▸ STATED TASK 1:
Output the stretch of the tax treaty passage from "The Supreme Court of" through "of the Legislature.", reproduced word for word.
▸ STATED TASK 2:
Answer these from the tax treaty passage:
(a) In which case did the Supreme Court of India recognize the customary status of the Vienna Convention?
(b) Which section of the Indian Income Tax Act empowers the Central Government to enter into an agreement with a foreign government?
(c) Against which court's decision was a Special Leave Petition filed before the Supreme Court?

───── QUOTED TEXT ─────

BEPS Action 15, 2015 final report also enumerate that the sovereign autonomy is the basic principle underpinning the international order particularly, in tax matters. The concept of sovereignty underpins the stable tax framework within which governments have been able to facilitate arrangements that allowed for the benefits of globalisation to flow to all market economies. An urge has been felt by G20 / OECD that there shall be new provisions – anti-treaty abuse in relation to hybrid mismatch arrangements and the compatibility with tax treaties of certain anti-BEPS measures. Domestic laws should express the commitment to the measures agreed under multi-lateral instruments to address treaty-based BEPS issues.
The Supreme Court of India in Ram Jethmalani v. Union of India [TS-5017-SC-2011-O] recognized the customary status of the Vienna Convention despite India not having ratified the convention yet. The courts in India have been leaning towards the principles of pacta sunt servanda and general rules of interpretation of a treaty, as contained in the Vienna convention, to embrace good faith compliance.
In Vodafone South Ltd., [TS-173-HC-2014(KAR)-O] it was held that any unilateral amendment or revocation of any clause in the domestic law contrary to what was agreed to and signed by both countries under DTAA, is a recognised sovereign power of the Legislature.
In Nokia (DIT v Nokia Networks OY and Ors. [TS-700-HC-2012(DEL)-O], it was held that retrospective amendments made to the definition of royalty under the Income Tax Act had no bearing on transactions taxed under DTAAs as the payment received was towards the title and GSM system of which software was an inseparable parts incapable of independent use and it was a contract for supply of goods.
However, in a recent Madras High Court decision [TS-5191-HC-2016(Madras)-O], it was observed that the Vienna Convention could not be invoked to prevent one contracting state from taking recourse to domestic law, when the other contracting state failed under its obligations of good faith compliance [at para 88.]. A Special Leave Petition has been filed by the petitioners before the Supreme Court against the Madras High Court decision which has recently been accepted. Hence, this matter is now before the Supreme Court.
Section 90 of the Indian Income Tax Act (“the Act”) empowers the Central Government to enter into an agreement with a foreign government for various purposes including avoidance of double taxation and exchange of information. Section 90(2) of the Act gives the taxpayer an option to choose between the Act and the treaty; whichever is more beneficial to him. It was observed in Azadi Bachao Andolan [TS-5-SC-2003-O] and in Kulandagan Chettiar [TS-34-SC-2004-O] that a tax treaty overrides the provisions of the Act in the matter of ascertainment of income and its chargeability to tax, to the extent of inconsistency with the terms of the treaty. This observation was primarily based on the inclusion of the phrase “subject to the provisions of this Act” under section 4 and 5 of the Act (“charging provisions”).

───── MATERIAL ─────

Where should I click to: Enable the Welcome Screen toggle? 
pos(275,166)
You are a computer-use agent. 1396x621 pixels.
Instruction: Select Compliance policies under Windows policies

─────

▸ WRITTEN ANSWER 1:
The Supreme Court of India in Ram Jethmalani v. Union of India [TS-5017-SC-2011-O] recognized the customary status of the Vienna Convention despite India not having ratified the convention yet. The courts in India have been leaning towards the principles of pacta sunt servanda and general rules of interpretation of a treaty, as contained in the Vienna convention, to embrace good faith compliance.
In Vodafone South Ltd., [TS-173-HC-2014(KAR)-O] it was held that any unilateral amendment or revocation of any clause in the domestic law contrary to what was agreed to and signed by both countries under DTAA, is a recognised sovereign power of the Legislature.

▸ WRITTEN ANSWER 2:
(a) Ram Jethmalani v. Union of India
(b) Section 90
(c) The Madras High Court